### [Task goal]
Shown below are entries with pictures; the line with "You are a computer-use agent. This" through the line with "Image resolution: width=1647" is the span to retype exactly, and the pictures stay out.

Records contained in a dataset:
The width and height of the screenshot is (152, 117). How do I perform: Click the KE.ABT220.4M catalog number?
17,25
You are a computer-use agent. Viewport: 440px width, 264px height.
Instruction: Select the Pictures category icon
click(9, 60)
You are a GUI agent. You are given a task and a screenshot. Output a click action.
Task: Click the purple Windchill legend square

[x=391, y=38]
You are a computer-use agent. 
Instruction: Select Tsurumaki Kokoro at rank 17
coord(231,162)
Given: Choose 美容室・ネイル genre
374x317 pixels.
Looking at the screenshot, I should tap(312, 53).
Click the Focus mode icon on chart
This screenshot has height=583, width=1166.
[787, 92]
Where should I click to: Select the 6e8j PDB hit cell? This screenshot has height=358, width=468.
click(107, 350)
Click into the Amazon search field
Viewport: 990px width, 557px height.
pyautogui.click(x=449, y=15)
---
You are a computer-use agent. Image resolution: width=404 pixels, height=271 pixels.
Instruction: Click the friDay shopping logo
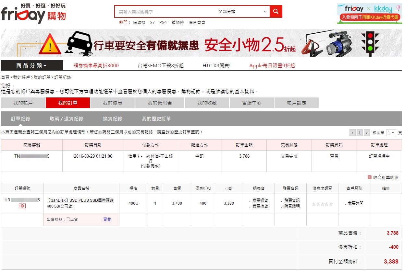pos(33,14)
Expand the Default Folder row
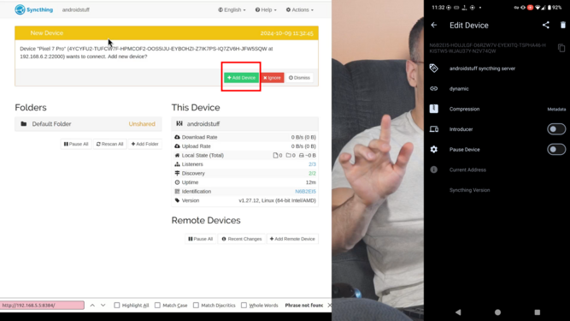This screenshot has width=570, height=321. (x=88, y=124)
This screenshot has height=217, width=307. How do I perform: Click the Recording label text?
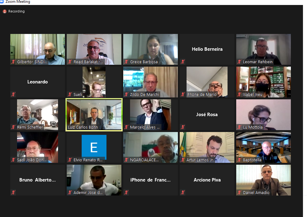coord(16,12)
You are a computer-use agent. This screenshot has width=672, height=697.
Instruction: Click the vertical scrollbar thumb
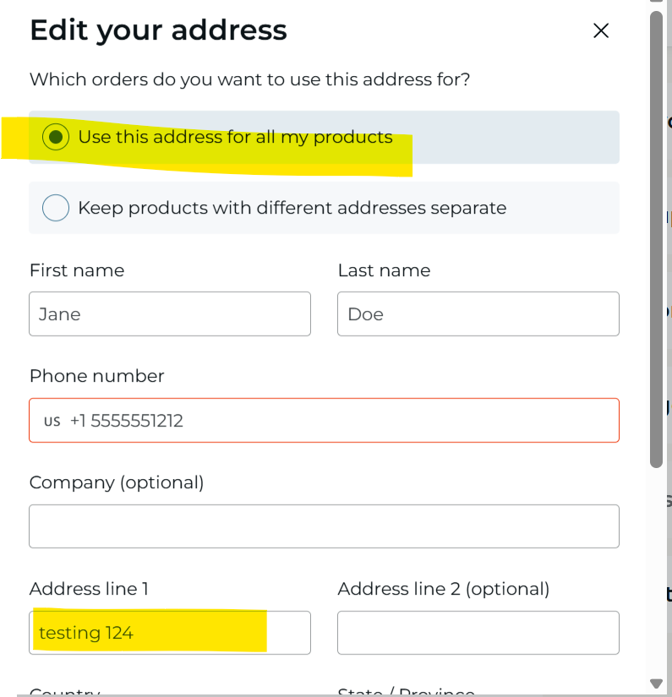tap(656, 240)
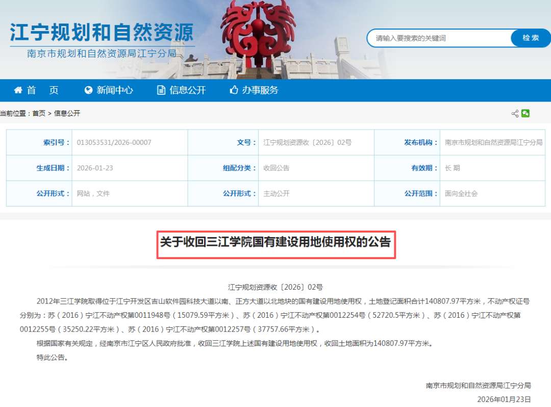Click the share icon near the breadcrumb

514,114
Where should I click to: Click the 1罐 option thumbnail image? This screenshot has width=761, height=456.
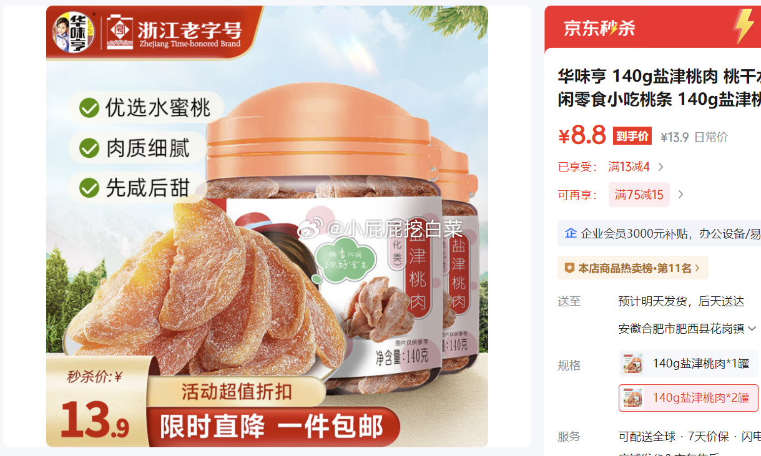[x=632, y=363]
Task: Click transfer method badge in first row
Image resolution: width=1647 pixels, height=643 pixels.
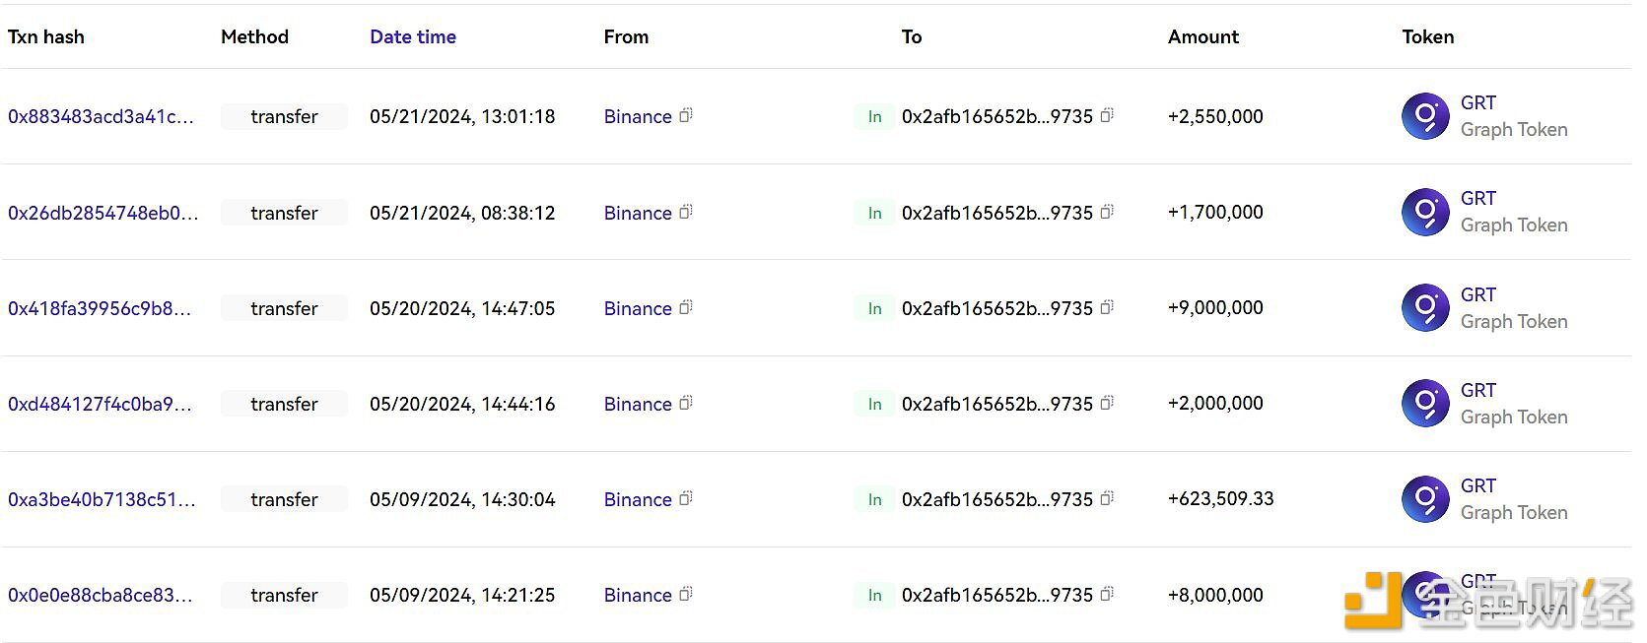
...
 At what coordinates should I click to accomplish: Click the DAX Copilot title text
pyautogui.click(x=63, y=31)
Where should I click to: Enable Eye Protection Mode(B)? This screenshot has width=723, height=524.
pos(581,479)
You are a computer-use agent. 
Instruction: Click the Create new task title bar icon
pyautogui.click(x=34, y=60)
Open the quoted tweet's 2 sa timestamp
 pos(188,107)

### [Reply to the task]
You are a computer-use agent. This screenshot has width=672, height=697.
Instruction: Click the vertical scrollbar thumb
tap(656, 240)
Click the share icon near the breadcrumb

514,114
Where should I click to: Click the 1罐 option thumbnail image? This screenshot has width=761, height=456.
[x=632, y=363]
Task: Click transfer method badge in first row
Image resolution: width=1647 pixels, height=643 pixels.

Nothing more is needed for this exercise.